I instantly felt that warm glow in my heart space I get whenever I'm proud of myself. Good job, you're pretty sharp! Look at you, way ahead of the game...

...and that gave me pause. How long have I been feeling that way? For a while now, I haven't been counting. I feel particularly accomplished after complete, well-rounded patient visits where our plan for their health worked, or a treatment helped more than either of us expected, or the patient felt listened to like they had by no other provider. That heart space swell happens there, too.

It wasn't always like that, though. And that's what gave me pause this morning. There was a time where I had to imagine someone else being impressed by me before I could be impressed with myself.

Rewind to ten to twelve years ago, and that was exactly the case. I was in love with a man I imagined to be different from who he actually was.
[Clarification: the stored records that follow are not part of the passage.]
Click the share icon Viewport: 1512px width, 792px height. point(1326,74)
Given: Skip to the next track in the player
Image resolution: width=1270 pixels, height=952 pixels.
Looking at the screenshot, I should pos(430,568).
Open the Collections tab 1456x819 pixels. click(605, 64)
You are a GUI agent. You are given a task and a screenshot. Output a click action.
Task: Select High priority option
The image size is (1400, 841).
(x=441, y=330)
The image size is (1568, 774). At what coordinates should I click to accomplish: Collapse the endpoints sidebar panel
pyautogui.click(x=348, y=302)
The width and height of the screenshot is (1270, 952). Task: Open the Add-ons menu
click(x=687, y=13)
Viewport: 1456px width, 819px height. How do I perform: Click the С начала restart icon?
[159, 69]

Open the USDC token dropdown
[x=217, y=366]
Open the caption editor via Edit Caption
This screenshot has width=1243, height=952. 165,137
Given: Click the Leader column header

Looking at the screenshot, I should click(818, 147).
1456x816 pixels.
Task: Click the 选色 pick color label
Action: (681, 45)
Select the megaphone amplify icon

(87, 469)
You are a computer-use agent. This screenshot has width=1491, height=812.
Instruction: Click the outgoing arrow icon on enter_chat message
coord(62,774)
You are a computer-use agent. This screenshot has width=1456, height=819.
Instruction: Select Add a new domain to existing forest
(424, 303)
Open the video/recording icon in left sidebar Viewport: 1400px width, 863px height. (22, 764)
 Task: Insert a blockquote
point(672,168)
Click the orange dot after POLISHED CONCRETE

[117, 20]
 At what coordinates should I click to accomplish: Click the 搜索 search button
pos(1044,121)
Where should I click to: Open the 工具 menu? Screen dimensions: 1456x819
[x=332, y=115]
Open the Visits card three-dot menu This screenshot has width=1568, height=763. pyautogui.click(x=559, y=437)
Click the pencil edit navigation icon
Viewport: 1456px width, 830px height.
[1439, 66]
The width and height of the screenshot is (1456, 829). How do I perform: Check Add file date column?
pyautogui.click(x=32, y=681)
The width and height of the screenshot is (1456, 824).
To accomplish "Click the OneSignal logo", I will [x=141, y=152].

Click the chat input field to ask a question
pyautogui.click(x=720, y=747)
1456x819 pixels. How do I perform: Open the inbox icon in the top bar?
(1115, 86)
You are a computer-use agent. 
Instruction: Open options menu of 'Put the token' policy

Whenever we interacted, he was impressed by me. And I mistook that for interest. And I fell in love with this man, who was so outside my realm, who could enter my world and like me.

He was not that courageous, but I wouldn't come to terms with that for a few years.

When I met him, I was knee deep in depression. I had to have friends talk me down from self-destructive behaviors and plead with me to start medication, which I never did. I prayed and God didn't seem to listen. I had convinced myself that the reason was because I was actually one destined for hell, one whose heart God had hardened. I felt doomed. I was a high functioning severely depressed college woman who earned a 4.0 GPA her freshman year.

And then I met him, and I had a reason for living.

Not only living, but thriving. I had a reason to get better. I wanted to be worthy of his love. I didn't want to be depressed, damaged. So like a whining child who struggles to wipe away signs of crying with a parent's reprimanding, I quickly tried to become normal. I tried to become the full person my depression was keeping me from becoming. And it had to be convincing, so he wouldn't become disconcerted and take his interest elsewhere.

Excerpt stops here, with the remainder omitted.